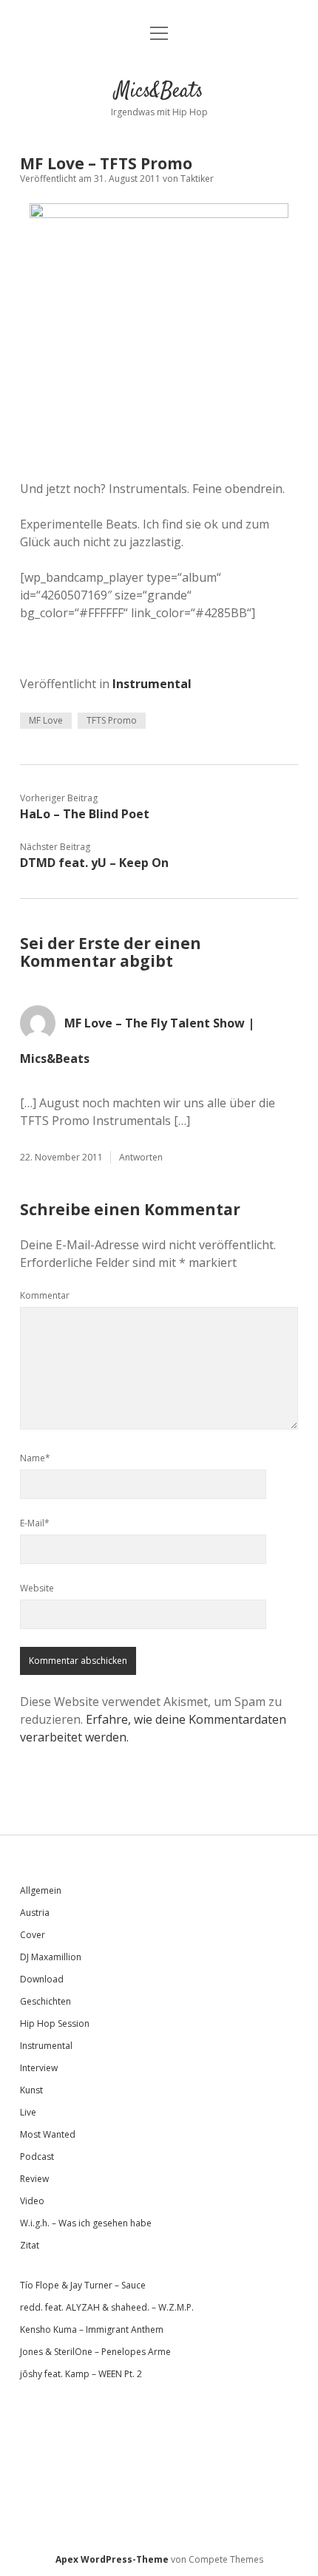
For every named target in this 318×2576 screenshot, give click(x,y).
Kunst (31, 2090)
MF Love (46, 720)
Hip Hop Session (54, 2023)
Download (42, 1979)
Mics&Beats (159, 91)
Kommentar (45, 1295)
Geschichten (45, 2001)
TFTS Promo (112, 720)
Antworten (141, 1157)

__________

WHAT TO DO
Each entry is to be transcribed verbatim, and any picture in it is to be skipped.

ANSWER SPACE
For every named target in this 318×2576 screenshot, give click(x,y).
Kunst (31, 2090)
MF Love (46, 720)
Hip Hop Session (54, 2023)
Download (42, 1979)
Mics&Beats (159, 91)
Kommentar (45, 1295)
Geschichten (45, 2001)
TFTS Promo (112, 720)
Antworten (141, 1157)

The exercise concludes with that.